ユウヤは冒険者として様々な依頼をこなし、現在では期待のアクセル一の魔法使いの新人、と言うような目線をギルド職員からは向けられている。
ただ本来パーティで挑むような依頼を1人で難なく何回も達成したせいか、同じ冒険者からはヤベーイ!奴を見るような目線を向けられてるのが少し気になる点だ。
そうこうしてるうちに条件を満たし、ウィザードから上級職のアークウィザード、そして更に上のハイウィザードへ転職した。

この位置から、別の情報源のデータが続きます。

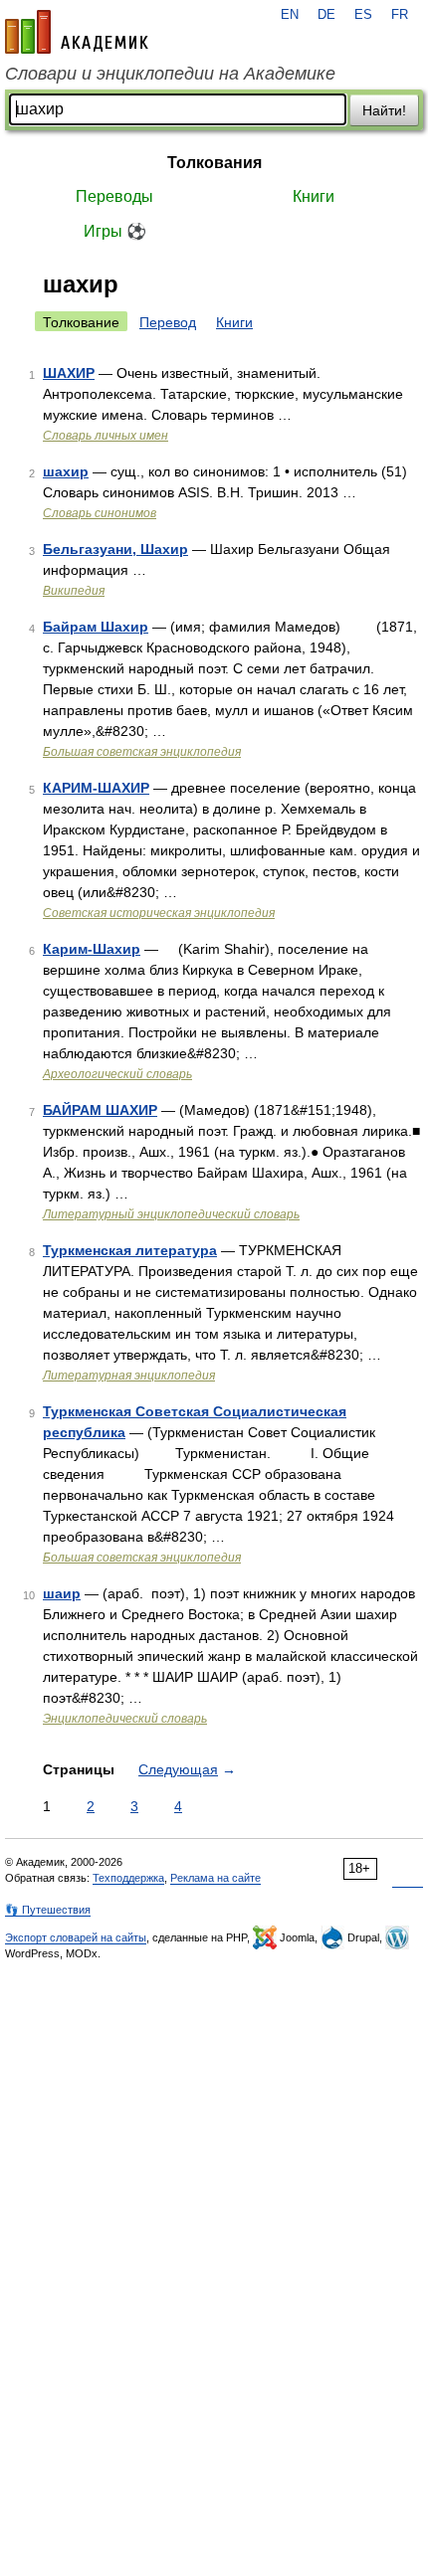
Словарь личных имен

強くなった感触は余りしないが。
そしてスキルは魔法スキルは勿論、この世界では全く使われない初期魔法も含め習得し、片手剣スキル、両手剣スキル、槍スキル、盾スキル、打撃スキル、火器スキル、鎌スキルもついでに獲得した。
モンスター討伐を取り敢えず優先して受けていたらかなりレベルが上がり、スキルポイントが増えてスキルもたくさん獲得出来たのでユウヤは気分が良くなっていた。
そんなある日、金にも余裕が出来たので何か役に立つ魔道具でも購入しようかと思ったが、生憎この近くに位置する魔道具店の場所を知らない。受付嬢に聞いて場所を教えてもらうと、ユウヤは駆け足で向かう。

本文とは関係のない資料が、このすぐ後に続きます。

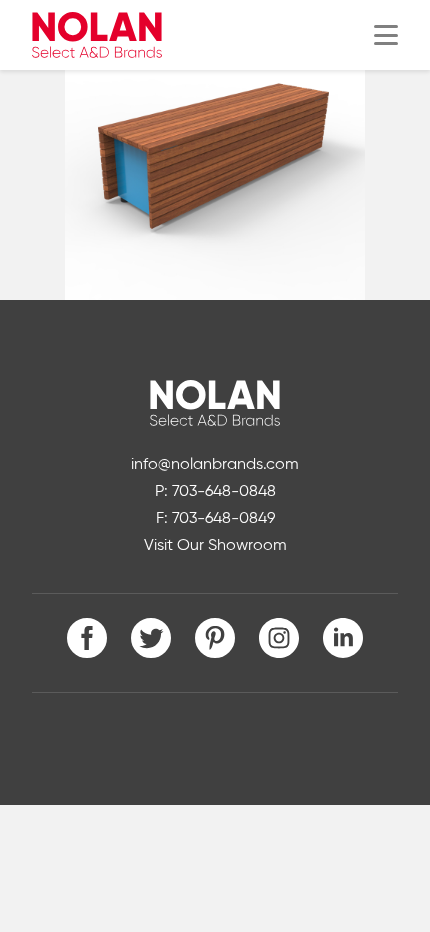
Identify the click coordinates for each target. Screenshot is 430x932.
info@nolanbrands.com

そこはアクセルの一角にポツンと建っている小さなお店だった。
扉を開けるとチリンチリンと店員に来客を伝える鈴の音が鳴り、店の奥から(おそらく)店主の女性がパタパタとやってくる。
「いらっしゃいませ!何かお探しでしょうか?」
……そう、これが店主ウィズとの初めての出会いだった。
ユウヤが獲得するスキルのせいで結構魔法戦士っぽい感じになってますが、武器とかは大体魔法で作るので魔法使いではある……はず(多分)。……だよね?仮◯ラ◯ダーウィ◯ードも剣とか銃とか使ってるし良いよね?
なお、上みたいな文章は今話だけ(多分)。次話からはちょっと違ってくるかもだから注意。